Given the entries below, would you transcribe exactly the lines starting at the one with "The image size is (640, 371)." and ending at the one with "Screen dimensions: 1916x898", both kept, pictures omitted, nothing extra?

(Stored entries)
• • • •
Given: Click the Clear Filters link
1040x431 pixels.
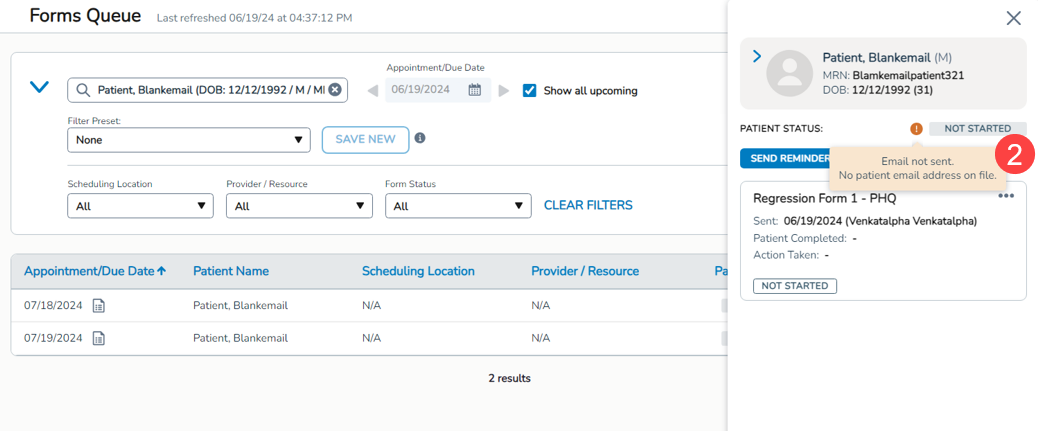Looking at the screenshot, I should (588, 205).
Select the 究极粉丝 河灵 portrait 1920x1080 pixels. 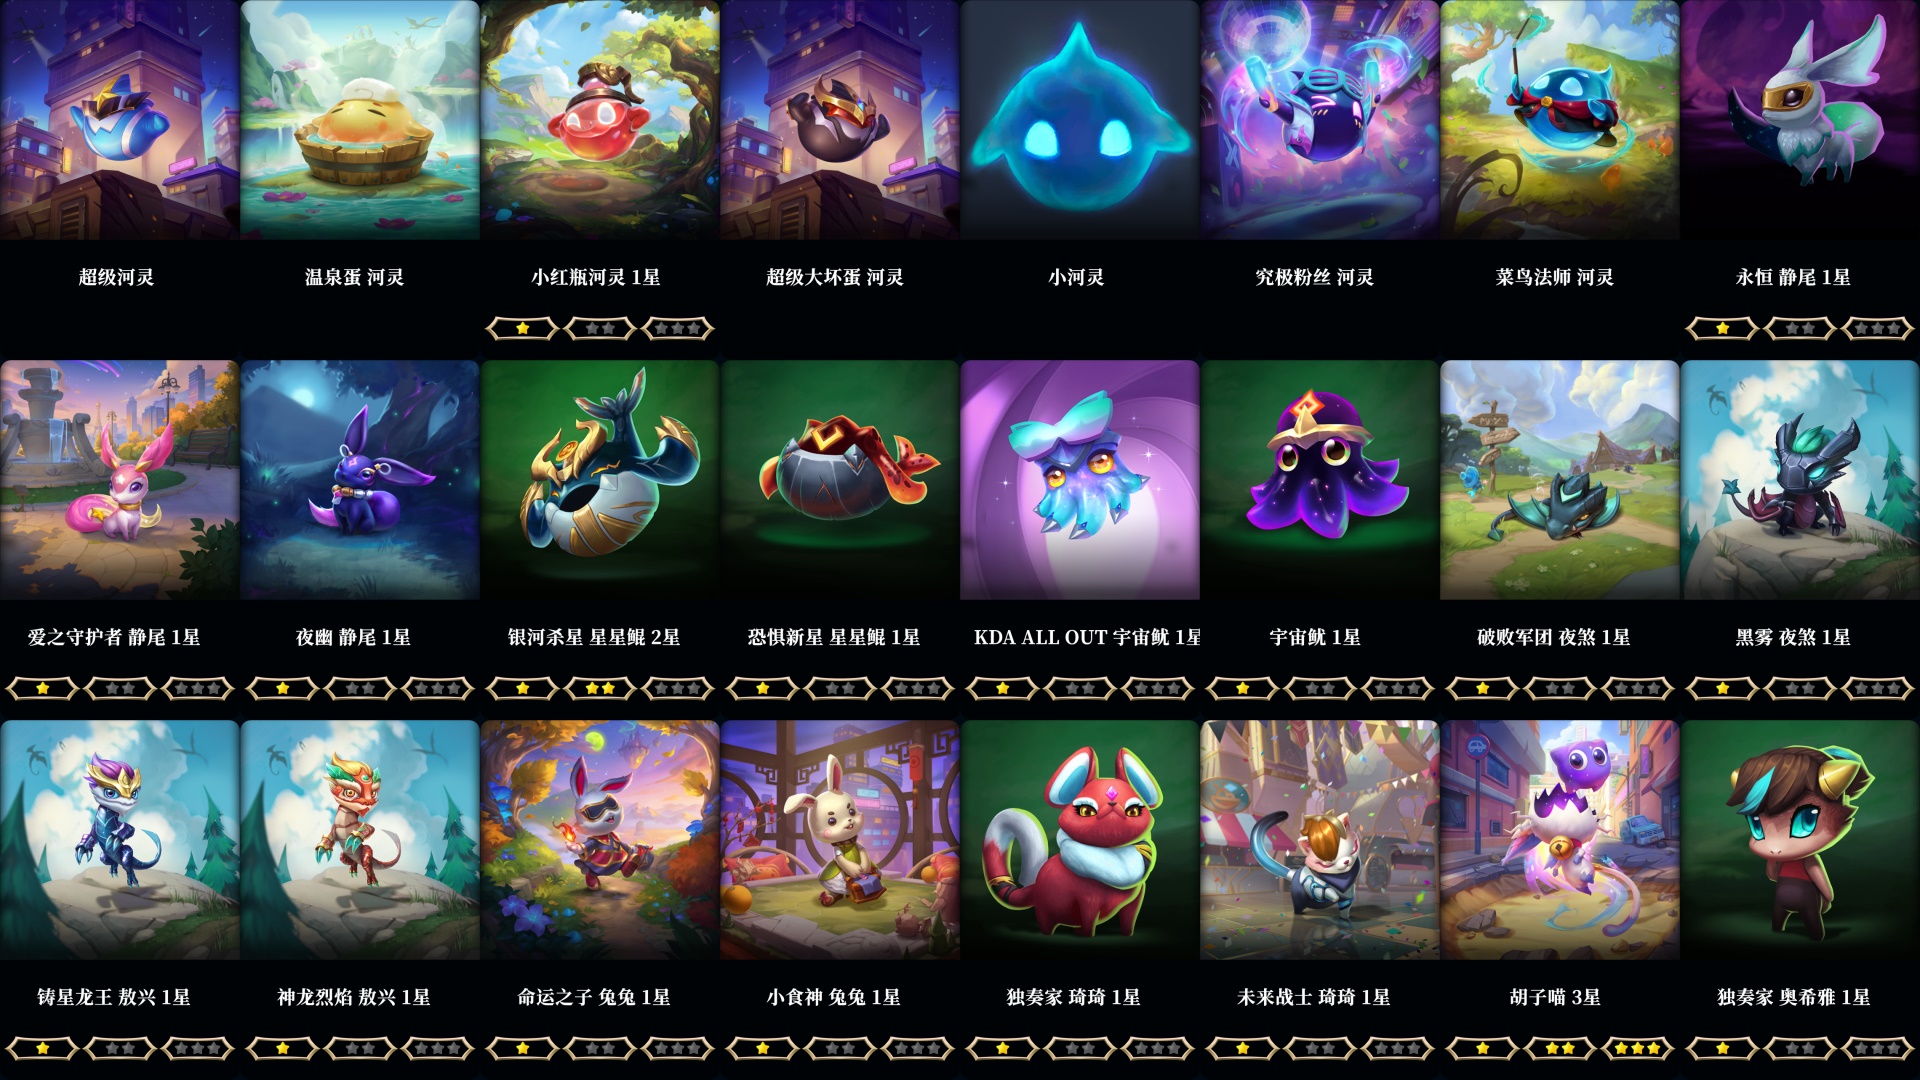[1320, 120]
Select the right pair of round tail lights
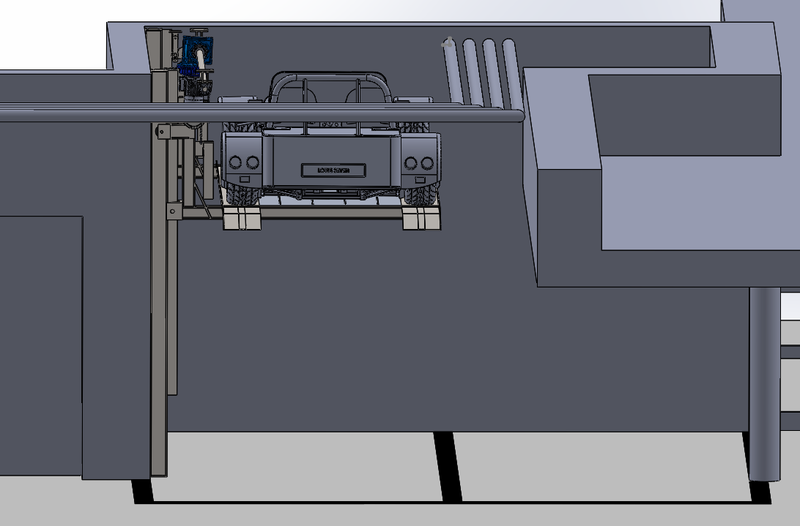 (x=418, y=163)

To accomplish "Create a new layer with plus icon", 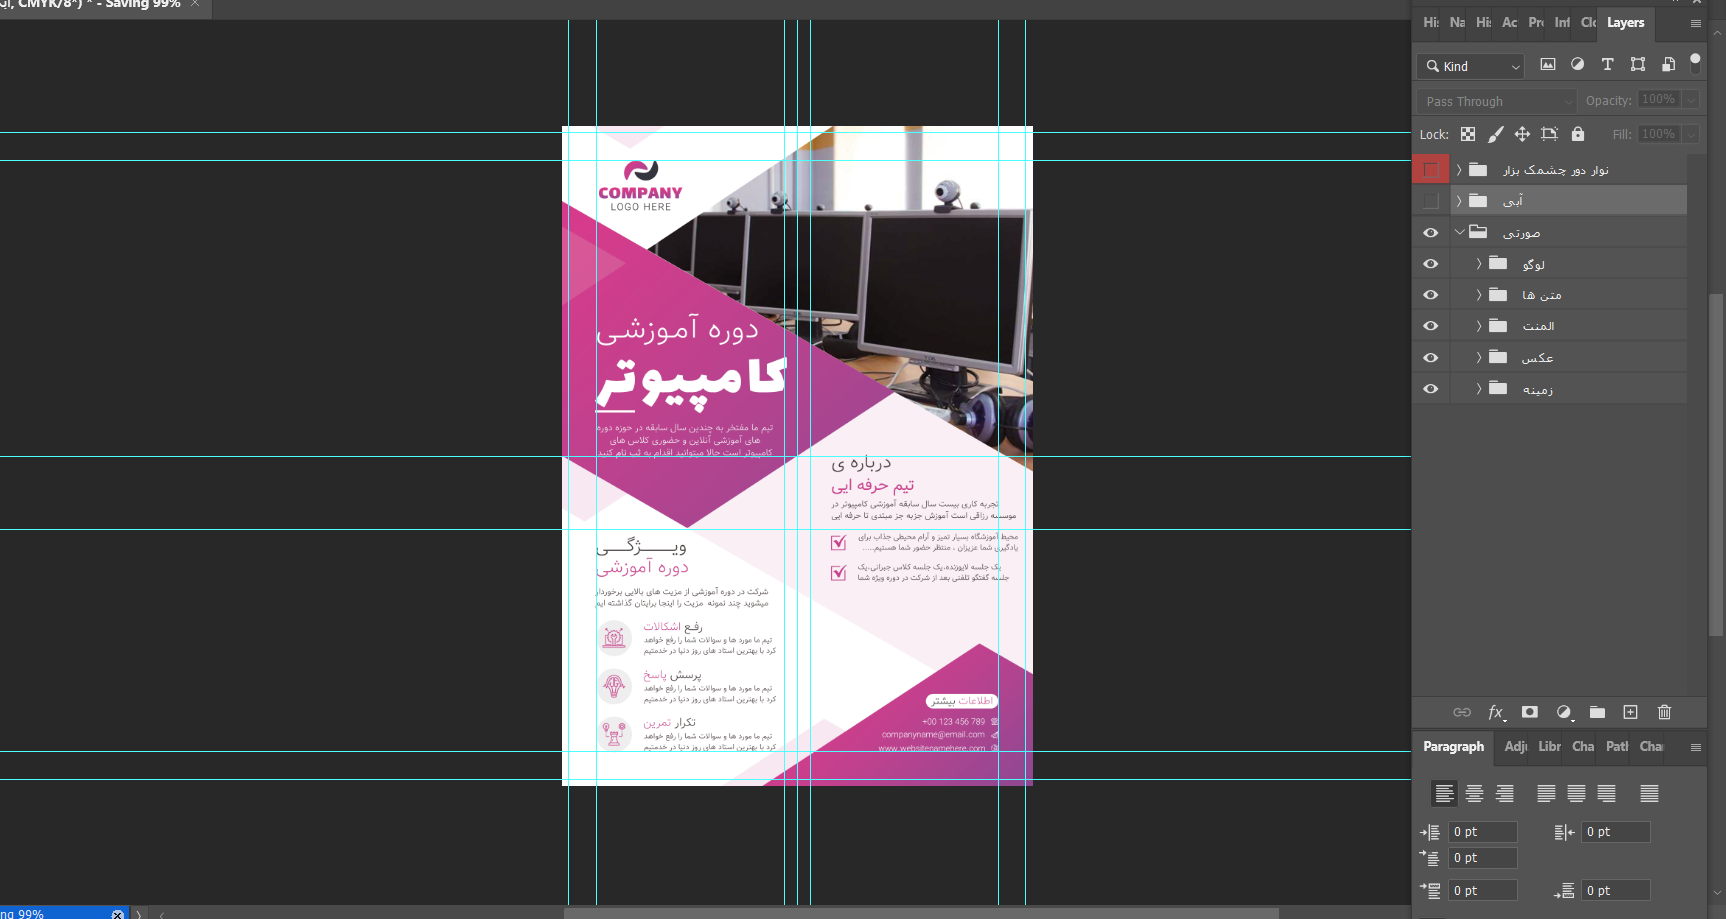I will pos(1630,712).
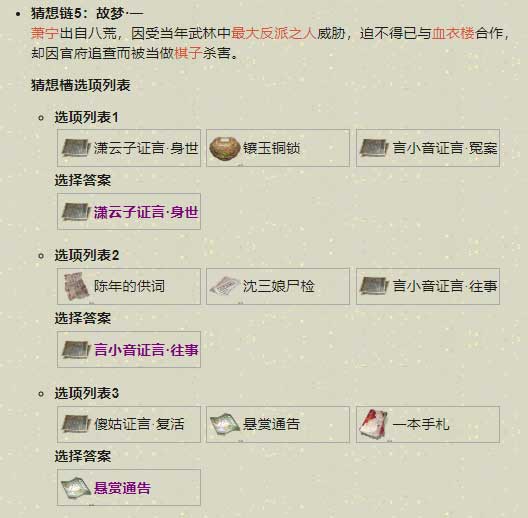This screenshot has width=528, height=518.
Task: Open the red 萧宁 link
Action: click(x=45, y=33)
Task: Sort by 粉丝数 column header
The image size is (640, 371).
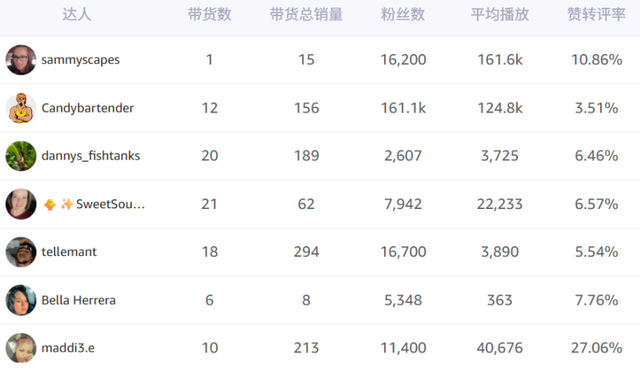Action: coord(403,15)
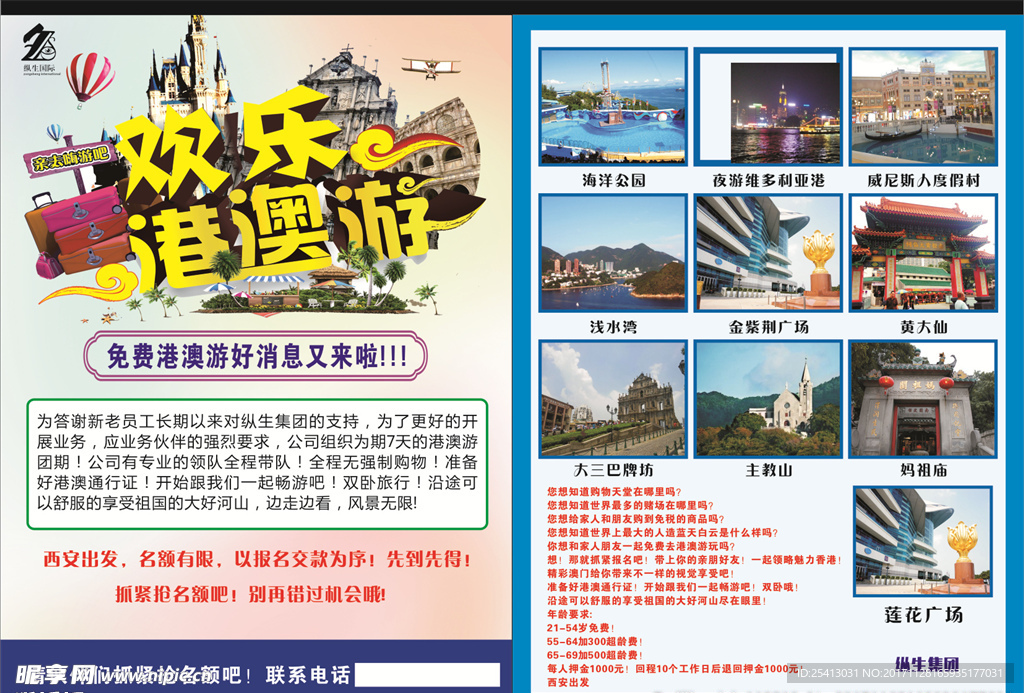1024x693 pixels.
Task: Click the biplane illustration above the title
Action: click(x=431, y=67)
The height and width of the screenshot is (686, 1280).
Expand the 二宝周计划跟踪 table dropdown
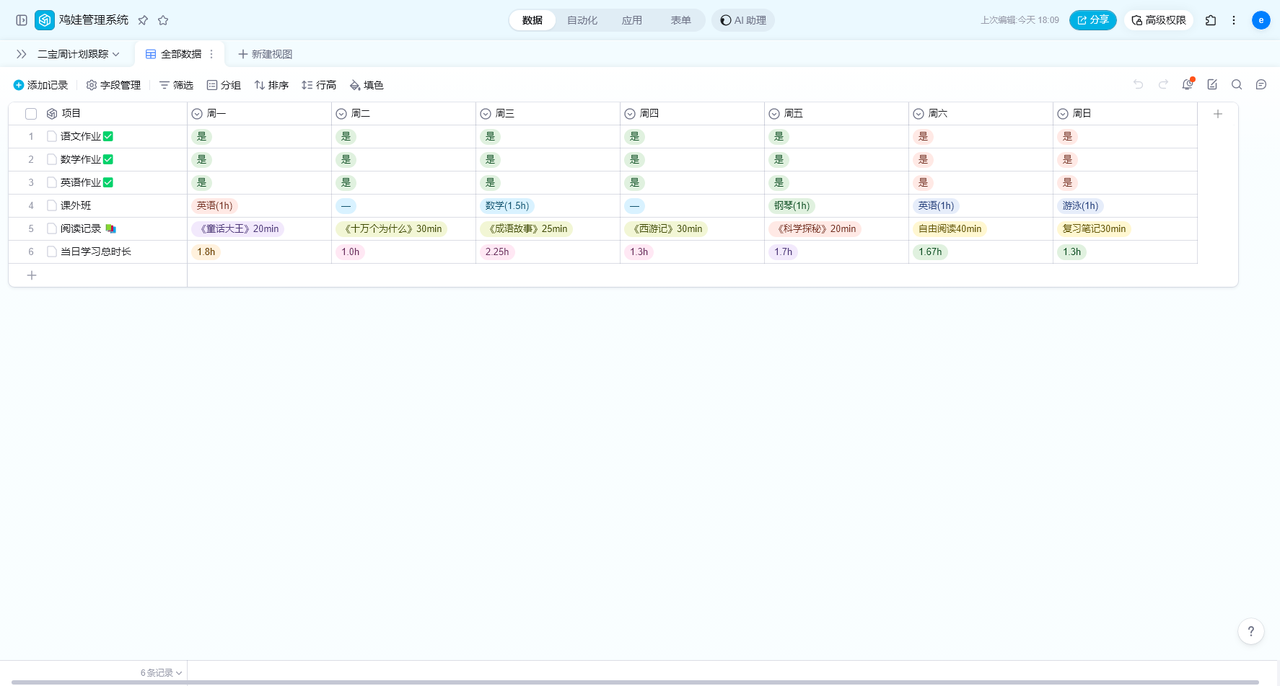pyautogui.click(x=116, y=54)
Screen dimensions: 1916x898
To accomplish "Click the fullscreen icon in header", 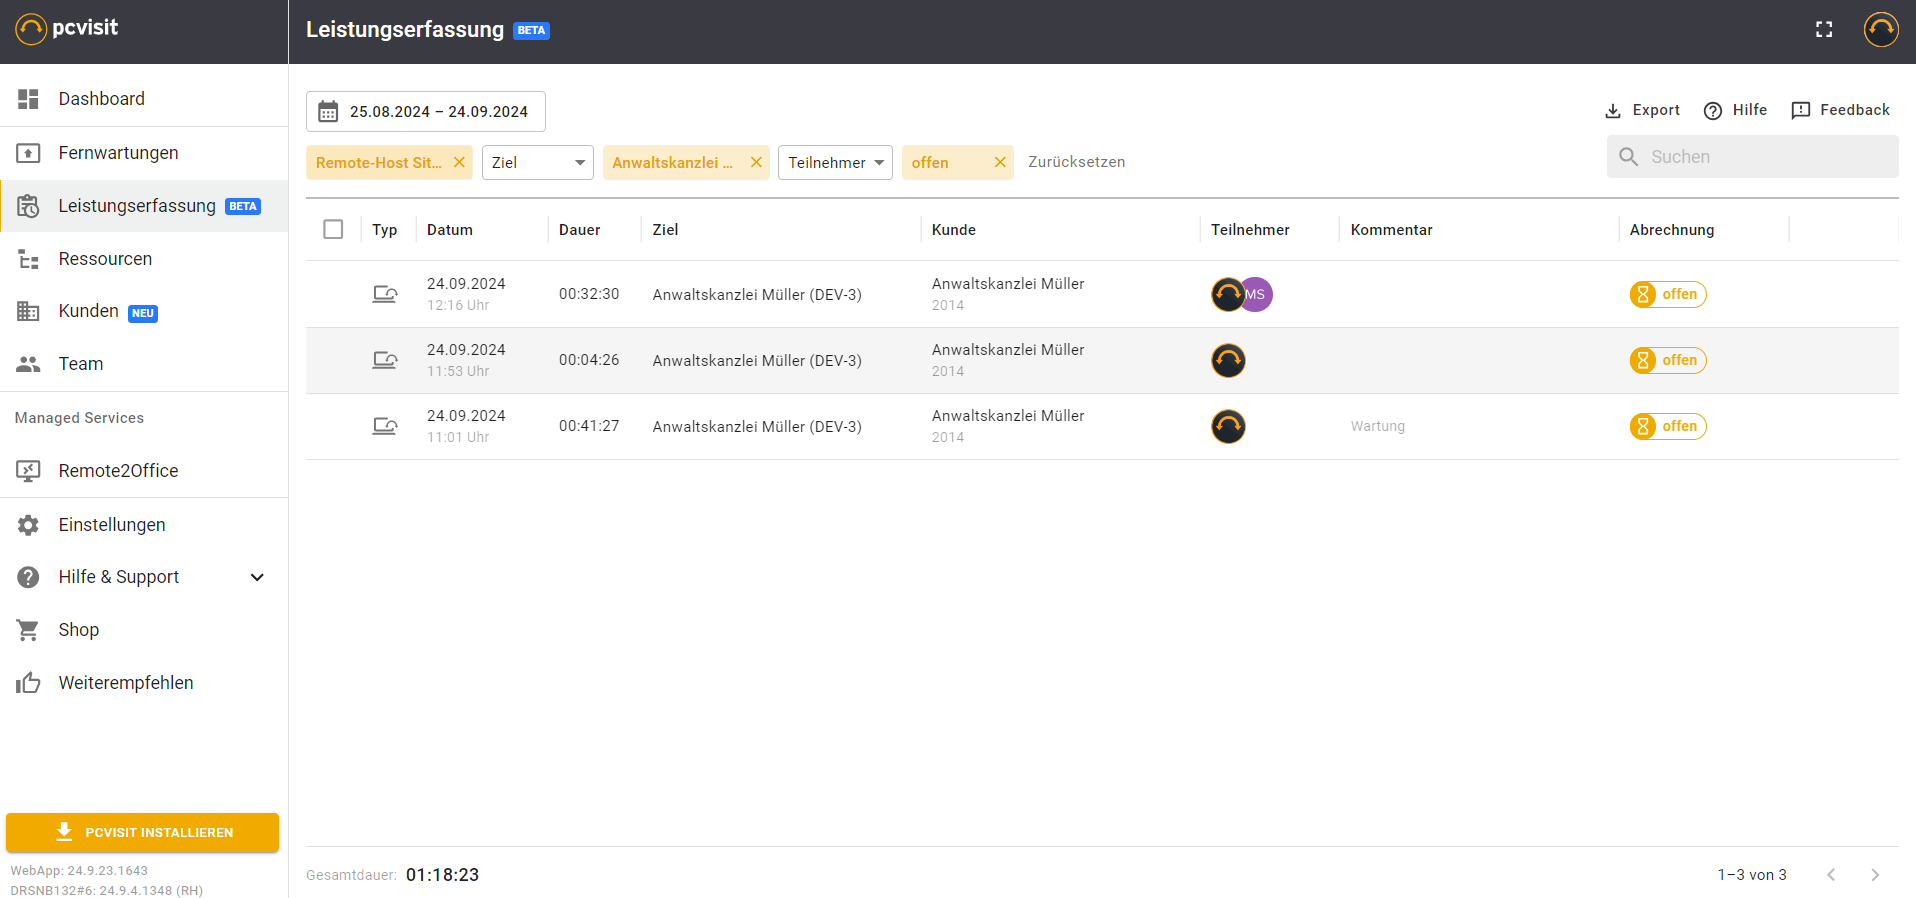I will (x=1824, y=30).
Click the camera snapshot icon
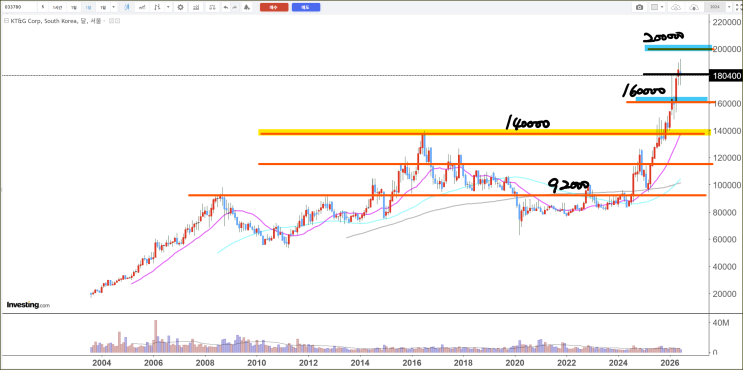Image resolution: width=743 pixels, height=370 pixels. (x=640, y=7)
• • • •
- [Exercise output]:
The image size is (640, 371).
Action: coord(403,15)
1024x693 pixels.
Task: Click the biplane illustration above the title
Action: click(x=431, y=67)
The height and width of the screenshot is (686, 1280).
Expand the 二宝周计划跟踪 table dropdown
pyautogui.click(x=116, y=54)
Screen dimensions: 1916x898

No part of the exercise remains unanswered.